Alicia Cramer is another practitioner of the hypnotic arts. Certified by the Hypnosis Motivation Institute in Tarzana, Calif., Cramer has practiced since 2010. She was first exposed to hypnotherapy after using the treatment to overcome post-traumatic stress after falling victim to physical and sexual assault in 2005. “Getting into it I was a general hypnotherapist, which means that people would seek me out for things like weight loss, smoking, sleeping issues, stress and anxiety.”

Cramer soon found that the clients she gravitated to more profoundly were those in need of help overcoming obstacles in the entrepreneurial and business realm. Not surprising since she’s a bit of a serial entrepreneur herself, running a small marketing firm and soon to launch an online security company called Tokinu.

Today Cramer works primarily with clients focused on maximizing their effectiveness in business, operating entirely through internet connection from her home in Wausau, Wisconsin. “If somebody is terrified of public speaking and they need to have that skill to further their business or their career, hypnosis is a really effective technique,” she says. “But I also attract a lot of clients that just have extreme stress and anxiety.”

Hypnotherapy encouraged FORBES contributor Vanessa Loder to leave a decade-long career in finance and private equity that she loathed. “I knew that I wanted to quit my job and do something entrepreneurial but I didn’t know what I wanted to do and I felt scared.”

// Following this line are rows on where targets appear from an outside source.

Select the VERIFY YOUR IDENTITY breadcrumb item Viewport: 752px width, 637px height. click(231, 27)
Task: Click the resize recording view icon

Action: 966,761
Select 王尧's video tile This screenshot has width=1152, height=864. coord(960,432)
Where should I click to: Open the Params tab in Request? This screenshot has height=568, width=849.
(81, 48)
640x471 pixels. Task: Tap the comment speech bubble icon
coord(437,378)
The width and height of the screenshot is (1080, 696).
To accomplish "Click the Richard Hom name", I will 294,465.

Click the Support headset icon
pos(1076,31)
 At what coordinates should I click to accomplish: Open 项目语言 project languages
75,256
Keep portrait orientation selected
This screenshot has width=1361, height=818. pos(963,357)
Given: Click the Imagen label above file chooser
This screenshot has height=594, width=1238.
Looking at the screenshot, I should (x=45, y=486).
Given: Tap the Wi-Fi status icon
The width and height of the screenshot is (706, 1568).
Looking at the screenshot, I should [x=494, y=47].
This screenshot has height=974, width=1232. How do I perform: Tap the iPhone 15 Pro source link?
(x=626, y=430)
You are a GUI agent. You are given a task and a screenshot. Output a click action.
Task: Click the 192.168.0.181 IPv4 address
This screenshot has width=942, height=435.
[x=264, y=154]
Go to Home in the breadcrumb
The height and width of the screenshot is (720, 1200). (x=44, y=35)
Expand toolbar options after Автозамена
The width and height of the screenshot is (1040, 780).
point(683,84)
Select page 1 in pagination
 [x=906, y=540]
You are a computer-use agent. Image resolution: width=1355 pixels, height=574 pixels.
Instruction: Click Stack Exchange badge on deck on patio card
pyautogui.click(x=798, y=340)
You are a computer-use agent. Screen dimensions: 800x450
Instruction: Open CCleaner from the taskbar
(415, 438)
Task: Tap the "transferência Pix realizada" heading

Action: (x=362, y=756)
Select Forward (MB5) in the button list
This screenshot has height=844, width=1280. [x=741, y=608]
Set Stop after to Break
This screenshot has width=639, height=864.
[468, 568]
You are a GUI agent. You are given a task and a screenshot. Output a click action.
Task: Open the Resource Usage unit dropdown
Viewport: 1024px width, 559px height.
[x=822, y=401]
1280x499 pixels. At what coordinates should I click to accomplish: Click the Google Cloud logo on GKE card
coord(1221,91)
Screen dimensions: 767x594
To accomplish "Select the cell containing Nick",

Loder says that while hypnotized she relived moments of a past life in which she was a troubled troubadour who died before her time and never realized her potential—a singer who never got to sing. “I just started crying—it was as if something in me was unlocked,” Loder remembers. “That was one of the moments when I realized that I would never be happy in finance, that I needed to quit my job.” Today she is an inspirational speaker, writer and executive coach with her own company, Akoya. She’s also a hypnotherapist herself now.

NLP

Another tool entrepreneurs, businesspeople and leaders can use to communicate more effectively is neuro-linguistic programming (NLP). The practice focuses on the use of body language to express emotion, send messages to others and command the attention of those with whom you’re speaking. FORBES spoke with Rachel Hott, of the NLP Center of New York , to learn more about how it can be used by the career-oriented. According to Hott, NLP can be most simply described as “an awareness of communication both non-verbally and verbally.”

In addition to placing emphasis on making sure your body language matches your message, NLP encourages its practitioners to watch how others speak, sit or behave. By matching them and understanding how they communicate, one is more able to achieve their trust and connect with them. “Entrepreneurs have to sell their ideas,” says Hott. “They have to meet with investors or meet with potential customers.” Dressing, behaving and even speaking – voice, tone and tempo – strengthens the connection and builds rapport. “That approximation of nonverbally saying ‘we’re the same.’”

Hott says she’s worked with business owners who were toiling to get startups off the ground. In those cases, unlocking their belief in themselves was key. “They really needed to feel ready to meet with investors and a lot of the work was about how to connect with their level of confidence and competence.”

Entrepreneurs can also use NLP on themselves. Says Hott: “What do you need to say to yourself to get the next task done? What do you need to see yourself in your successful moment? We explore how you talk to yourself, how you visualize, what you imagine you would feel like—we set up more outcome-oriented statements to help others.”

Conspiracy theorist have pinned President Barack Obama as a practitioner of NLP, claiming that his use of rhythm and tone in speeches is part of a subliminal form of hypnotism used to influence the masses. Crazy-talk aside, leaders and ambitious figures have used body-language, verbal cadence, mild hypnosis, expressions of emotion and symbolism to stoke the fervor of groups of people for generations, from the steps of the Athenian acropolis to the locker rooms of high school football teams. Might mass inspiration be the product of a form of hypnotism? Perhaps. Either way, entrepreneurs across the spectrum would do well to further develop their grasp of the psychological arts.